アイデンティティの再定義には
過去の成功要因の再考も
──5つの行動様式それぞれに難しさがあり、一貫性をもってそれらを実行するとなるとさらにハードルが高まると感じます。
5つの行動様式の第1「自社の独自性を貫く」は、すべての基礎となる最も重要な行動様式であり、これを社員全員が理解し、独自性をさらに強化していくためには、第2の「戦略を日常業務に落とし込む」ことが必要になります。第1の自社の独自性があるからこそ、第2で達成したい目標に意味が生まれるという点で、この2つの行動様式はセットとして考えられます。
第1「自社の独自性を貫く」はどの活動にも非常に重要な視点ですが、いったいどう認識したらよいのか戸惑う声も多く聞かれます。
アイデンティティを再定義する入口としては、自社をケーススタディしてみるのも一つの方法です。過去の歴史のなかで自社が伸びている時代、組織全体に高揚感があった時代をケースとして取り上げ、成功要因を客観的に分析します。具体性を少しずつ削ぎ落とし、抽象化、普遍化するなかで、自社の独自性が見えてくるのではないでしょうか。
この抽象化、普遍化の作業は経験がないとなかなか難しいものですが、社内に必ず得意な人は存在するはずですし、私たちも外部の専門家としてお役に立てると思います。

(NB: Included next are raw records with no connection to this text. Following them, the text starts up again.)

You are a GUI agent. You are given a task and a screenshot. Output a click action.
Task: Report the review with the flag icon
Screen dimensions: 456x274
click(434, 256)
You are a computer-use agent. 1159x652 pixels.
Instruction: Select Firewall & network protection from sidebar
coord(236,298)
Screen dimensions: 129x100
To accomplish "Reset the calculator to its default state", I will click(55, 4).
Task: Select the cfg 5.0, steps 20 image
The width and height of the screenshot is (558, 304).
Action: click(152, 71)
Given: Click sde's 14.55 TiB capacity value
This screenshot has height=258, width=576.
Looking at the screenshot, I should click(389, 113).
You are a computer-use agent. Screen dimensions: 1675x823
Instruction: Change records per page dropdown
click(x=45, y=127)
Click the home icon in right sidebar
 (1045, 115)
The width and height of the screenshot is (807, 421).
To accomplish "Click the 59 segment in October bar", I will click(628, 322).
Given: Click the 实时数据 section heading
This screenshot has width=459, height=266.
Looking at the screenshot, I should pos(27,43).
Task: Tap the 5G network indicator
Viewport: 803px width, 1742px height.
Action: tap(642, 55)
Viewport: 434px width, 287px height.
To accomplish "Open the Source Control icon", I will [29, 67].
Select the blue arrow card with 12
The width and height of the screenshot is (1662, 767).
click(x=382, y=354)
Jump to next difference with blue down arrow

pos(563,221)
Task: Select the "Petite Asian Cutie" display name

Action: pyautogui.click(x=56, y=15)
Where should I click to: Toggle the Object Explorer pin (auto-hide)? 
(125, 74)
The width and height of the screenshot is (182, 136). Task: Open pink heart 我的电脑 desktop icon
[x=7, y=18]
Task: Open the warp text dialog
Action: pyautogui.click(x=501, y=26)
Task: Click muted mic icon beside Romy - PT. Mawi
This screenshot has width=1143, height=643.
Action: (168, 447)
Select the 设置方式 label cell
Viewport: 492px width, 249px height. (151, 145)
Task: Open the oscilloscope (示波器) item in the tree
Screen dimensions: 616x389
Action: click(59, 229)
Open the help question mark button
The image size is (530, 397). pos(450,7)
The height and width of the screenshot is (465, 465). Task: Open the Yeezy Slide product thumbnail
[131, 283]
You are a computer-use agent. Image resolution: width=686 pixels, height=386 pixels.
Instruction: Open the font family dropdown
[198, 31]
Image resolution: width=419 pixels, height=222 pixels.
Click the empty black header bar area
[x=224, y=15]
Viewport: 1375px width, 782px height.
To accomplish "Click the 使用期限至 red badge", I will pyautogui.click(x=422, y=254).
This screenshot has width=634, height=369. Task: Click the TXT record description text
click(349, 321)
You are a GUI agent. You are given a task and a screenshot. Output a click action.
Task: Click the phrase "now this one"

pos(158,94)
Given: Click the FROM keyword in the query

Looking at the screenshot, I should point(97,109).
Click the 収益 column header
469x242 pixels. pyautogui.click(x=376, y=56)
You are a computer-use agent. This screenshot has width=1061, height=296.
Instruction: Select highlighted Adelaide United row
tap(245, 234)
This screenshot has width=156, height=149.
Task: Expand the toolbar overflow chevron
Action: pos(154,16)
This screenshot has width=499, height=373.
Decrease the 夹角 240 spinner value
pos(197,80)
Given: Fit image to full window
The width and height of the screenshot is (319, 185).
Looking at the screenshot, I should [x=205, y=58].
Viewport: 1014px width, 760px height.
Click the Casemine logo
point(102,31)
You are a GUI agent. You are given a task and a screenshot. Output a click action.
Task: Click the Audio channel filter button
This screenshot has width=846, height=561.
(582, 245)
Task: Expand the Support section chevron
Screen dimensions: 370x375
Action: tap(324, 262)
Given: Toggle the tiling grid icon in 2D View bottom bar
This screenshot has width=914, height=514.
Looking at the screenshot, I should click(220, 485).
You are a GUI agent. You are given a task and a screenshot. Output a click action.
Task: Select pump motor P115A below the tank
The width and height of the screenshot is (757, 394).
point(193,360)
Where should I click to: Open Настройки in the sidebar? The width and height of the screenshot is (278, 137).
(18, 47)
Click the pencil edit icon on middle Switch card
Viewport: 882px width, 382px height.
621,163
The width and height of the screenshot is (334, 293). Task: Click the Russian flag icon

第2の「戦略を日常業務に落とし込む」で気をつけたいのは、開発、生産、販売といった機能別に異なる解釈で戦略を日常業務に落とし込んでいくと、全体としては戦略と実行にズレが生じる危険性があることです。部分最適をつなぎ合わせても、必ずしも全体最適とはなりません。全体最適の視点からバランスやコヒーレンス(共通性、一貫性)を絶えずチェックする必要があります。
日本企業が戦略と実行をうまく結びつけられないのは、「組織が重い」ことも一つの要因です。人材の流動性の低さがこの「重さ」を生じさせており、重いがゆえに動きが鈍くなっています。この重さは「組織文化」と言い換えることもできます。重い組織を動かすには、その組織文化を逆手にとって活用することです(第3「自社の組織文化を活用する」)。文化を使って、お互いに理解できる言葉で話し、一緒に考えていくことが大事です。それによって、周囲の環境に惑わされることなく、自信と確信をもって実行できるようになるでしょう。